(Beginning of MATERIAL FOR THIS TASK)
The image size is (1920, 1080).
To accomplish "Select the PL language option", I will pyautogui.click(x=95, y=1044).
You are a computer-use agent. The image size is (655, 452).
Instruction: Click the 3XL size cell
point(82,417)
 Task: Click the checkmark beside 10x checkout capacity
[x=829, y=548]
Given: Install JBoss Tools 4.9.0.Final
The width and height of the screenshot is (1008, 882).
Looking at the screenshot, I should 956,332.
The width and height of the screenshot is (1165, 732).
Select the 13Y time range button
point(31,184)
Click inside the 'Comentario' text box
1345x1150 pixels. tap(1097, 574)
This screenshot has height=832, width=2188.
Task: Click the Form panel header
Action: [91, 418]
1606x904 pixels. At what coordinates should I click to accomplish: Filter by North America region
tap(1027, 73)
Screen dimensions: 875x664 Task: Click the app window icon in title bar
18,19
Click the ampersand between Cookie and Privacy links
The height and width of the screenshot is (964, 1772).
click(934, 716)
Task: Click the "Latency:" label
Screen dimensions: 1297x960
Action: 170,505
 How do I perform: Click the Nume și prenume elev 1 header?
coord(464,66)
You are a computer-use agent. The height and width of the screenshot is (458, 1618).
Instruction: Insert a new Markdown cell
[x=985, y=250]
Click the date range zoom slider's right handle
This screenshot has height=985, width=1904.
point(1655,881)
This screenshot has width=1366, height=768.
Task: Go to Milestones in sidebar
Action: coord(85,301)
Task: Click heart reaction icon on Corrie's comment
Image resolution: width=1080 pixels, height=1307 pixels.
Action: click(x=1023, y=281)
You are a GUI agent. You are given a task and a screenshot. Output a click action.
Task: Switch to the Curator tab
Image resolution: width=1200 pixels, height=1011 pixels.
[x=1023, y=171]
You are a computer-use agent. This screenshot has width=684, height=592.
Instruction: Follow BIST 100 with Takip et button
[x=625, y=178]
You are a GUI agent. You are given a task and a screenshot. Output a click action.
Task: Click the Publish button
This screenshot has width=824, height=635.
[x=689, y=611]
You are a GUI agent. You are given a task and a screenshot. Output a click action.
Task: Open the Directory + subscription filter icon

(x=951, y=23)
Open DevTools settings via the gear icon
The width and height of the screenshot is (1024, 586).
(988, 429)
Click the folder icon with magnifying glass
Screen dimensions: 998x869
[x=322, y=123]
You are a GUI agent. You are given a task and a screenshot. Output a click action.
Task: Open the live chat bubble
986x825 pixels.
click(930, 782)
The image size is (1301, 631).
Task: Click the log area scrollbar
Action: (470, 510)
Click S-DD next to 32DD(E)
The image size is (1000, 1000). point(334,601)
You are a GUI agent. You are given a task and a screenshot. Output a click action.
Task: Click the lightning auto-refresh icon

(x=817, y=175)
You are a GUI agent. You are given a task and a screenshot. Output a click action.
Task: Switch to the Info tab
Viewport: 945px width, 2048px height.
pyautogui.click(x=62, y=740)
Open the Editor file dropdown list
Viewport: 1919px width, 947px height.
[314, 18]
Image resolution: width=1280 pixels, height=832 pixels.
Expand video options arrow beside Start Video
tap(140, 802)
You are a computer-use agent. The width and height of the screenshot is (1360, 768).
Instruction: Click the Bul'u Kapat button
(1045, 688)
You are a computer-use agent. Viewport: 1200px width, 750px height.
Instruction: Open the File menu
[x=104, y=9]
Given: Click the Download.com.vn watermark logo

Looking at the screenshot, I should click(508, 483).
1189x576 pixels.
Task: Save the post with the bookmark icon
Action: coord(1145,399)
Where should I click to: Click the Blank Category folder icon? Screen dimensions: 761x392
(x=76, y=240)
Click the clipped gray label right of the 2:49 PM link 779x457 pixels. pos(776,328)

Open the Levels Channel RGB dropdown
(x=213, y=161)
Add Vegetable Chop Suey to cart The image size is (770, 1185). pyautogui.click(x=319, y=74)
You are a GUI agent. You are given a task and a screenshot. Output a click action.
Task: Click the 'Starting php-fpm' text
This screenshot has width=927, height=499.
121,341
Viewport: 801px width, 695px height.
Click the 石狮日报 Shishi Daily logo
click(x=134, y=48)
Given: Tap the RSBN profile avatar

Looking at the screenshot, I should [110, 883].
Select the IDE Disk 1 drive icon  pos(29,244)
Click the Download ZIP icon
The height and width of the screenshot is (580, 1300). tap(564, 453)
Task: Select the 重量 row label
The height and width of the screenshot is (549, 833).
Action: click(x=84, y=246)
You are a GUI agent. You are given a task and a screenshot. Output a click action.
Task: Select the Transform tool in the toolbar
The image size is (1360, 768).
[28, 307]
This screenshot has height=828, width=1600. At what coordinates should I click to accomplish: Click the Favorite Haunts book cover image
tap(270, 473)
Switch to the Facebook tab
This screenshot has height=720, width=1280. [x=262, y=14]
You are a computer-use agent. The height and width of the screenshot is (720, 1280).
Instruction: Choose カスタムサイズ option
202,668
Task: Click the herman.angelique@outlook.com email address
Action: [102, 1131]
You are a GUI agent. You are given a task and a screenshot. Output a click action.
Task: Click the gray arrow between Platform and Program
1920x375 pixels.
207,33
(End of MATERIAL FOR THIS TASK)
(WHAT IS EXPECTED): Return the complete material exactly as it reads.

(YOUR RESPONSE):
The image size is (1920, 1080).
To accomplish "Select the PL language option", I will pyautogui.click(x=95, y=1044).
You are a computer-use agent. The image size is (655, 452).
Instruction: Click the 3XL size cell
point(82,417)
 Task: Click the checkmark beside 10x checkout capacity
[x=829, y=548]
Given: Install JBoss Tools 4.9.0.Final
The width and height of the screenshot is (1008, 882).
Looking at the screenshot, I should 956,332.
The width and height of the screenshot is (1165, 732).
Select the 13Y time range button
point(31,184)
Click inside the 'Comentario' text box
1345x1150 pixels. tap(1097, 574)
This screenshot has height=832, width=2188.
Task: Click the Form panel header
Action: [91, 418]
1606x904 pixels. At what coordinates should I click to accomplish: Filter by North America region
tap(1027, 73)
Screen dimensions: 875x664 Task: Click the app window icon in title bar
18,19
Click the ampersand between Cookie and Privacy links
The height and width of the screenshot is (964, 1772).
click(934, 716)
Task: Click the "Latency:" label
Screen dimensions: 1297x960
Action: 170,505
 How do I perform: Click the Nume și prenume elev 1 header?
coord(464,66)
You are a computer-use agent. The height and width of the screenshot is (458, 1618).
Instruction: Insert a new Markdown cell
[x=985, y=250]
Click the date range zoom slider's right handle
This screenshot has height=985, width=1904.
point(1655,881)
This screenshot has width=1366, height=768.
Task: Go to Milestones in sidebar
Action: coord(85,301)
Task: Click heart reaction icon on Corrie's comment
Image resolution: width=1080 pixels, height=1307 pixels.
Action: click(x=1023, y=281)
You are a GUI agent. You are given a task and a screenshot. Output a click action.
Task: Switch to the Curator tab
Image resolution: width=1200 pixels, height=1011 pixels.
[x=1023, y=171]
You are a computer-use agent. This screenshot has width=684, height=592.
Instruction: Follow BIST 100 with Takip et button
[x=625, y=178]
You are a GUI agent. You are given a task and a screenshot. Output a click action.
Task: Click the Publish button
This screenshot has width=824, height=635.
[x=689, y=611]
You are a GUI agent. You are given a task and a screenshot. Output a click action.
Task: Open the Directory + subscription filter icon

(x=951, y=23)
Open DevTools settings via the gear icon
The width and height of the screenshot is (1024, 586).
(988, 429)
Click the folder icon with magnifying glass
Screen dimensions: 998x869
[x=322, y=123]
You are a GUI agent. You are given a task and a screenshot. Output a click action.
Task: Open the live chat bubble
986x825 pixels.
click(930, 782)
The image size is (1301, 631).
Task: Click the log area scrollbar
Action: (470, 510)
Click S-DD next to 32DD(E)
The image size is (1000, 1000). point(334,601)
You are a GUI agent. You are given a task and a screenshot. Output a click action.
Task: Click the lightning auto-refresh icon

(x=817, y=175)
You are a GUI agent. You are given a task and a screenshot. Output a click action.
Task: Switch to the Info tab
Viewport: 945px width, 2048px height.
pyautogui.click(x=62, y=740)
Open the Editor file dropdown list
Viewport: 1919px width, 947px height.
[314, 18]
Image resolution: width=1280 pixels, height=832 pixels.
Expand video options arrow beside Start Video
tap(140, 802)
You are a computer-use agent. The width and height of the screenshot is (1360, 768).
Instruction: Click the Bul'u Kapat button
(1045, 688)
You are a computer-use agent. Viewport: 1200px width, 750px height.
Instruction: Open the File menu
[x=104, y=9]
Given: Click the Download.com.vn watermark logo

Looking at the screenshot, I should click(508, 483).
1189x576 pixels.
Task: Save the post with the bookmark icon
Action: coord(1145,399)
Where should I click to: Click the Blank Category folder icon? Screen dimensions: 761x392
(x=76, y=240)
Click the clipped gray label right of the 2:49 PM link 779x457 pixels. pos(776,328)

Open the Levels Channel RGB dropdown
(x=213, y=161)
Add Vegetable Chop Suey to cart The image size is (770, 1185). pyautogui.click(x=319, y=74)
You are a GUI agent. You are given a task and a screenshot. Output a click action.
Task: Click the 'Starting php-fpm' text
This screenshot has width=927, height=499.
121,341
Viewport: 801px width, 695px height.
Click the 石狮日报 Shishi Daily logo
click(x=134, y=48)
Given: Tap the RSBN profile avatar

Looking at the screenshot, I should [110, 883].
Select the IDE Disk 1 drive icon  pos(29,244)
Click the Download ZIP icon
The height and width of the screenshot is (580, 1300). tap(564, 453)
Task: Select the 重量 row label
The height and width of the screenshot is (549, 833).
Action: click(x=84, y=246)
You are a GUI agent. You are given a task and a screenshot. Output a click action.
Task: Select the Transform tool in the toolbar
The image size is (1360, 768).
[28, 307]
This screenshot has height=828, width=1600. At what coordinates should I click to accomplish: Click the Favorite Haunts book cover image
tap(270, 473)
Switch to the Facebook tab
This screenshot has height=720, width=1280. [x=262, y=14]
You are a computer-use agent. The height and width of the screenshot is (720, 1280).
Instruction: Choose カスタムサイズ option
202,668
Task: Click the herman.angelique@outlook.com email address
Action: [102, 1131]
You are a GUI agent. You are given a task and a screenshot. Output a click action.
Task: Click the gray arrow between Platform and Program
1920x375 pixels.
207,33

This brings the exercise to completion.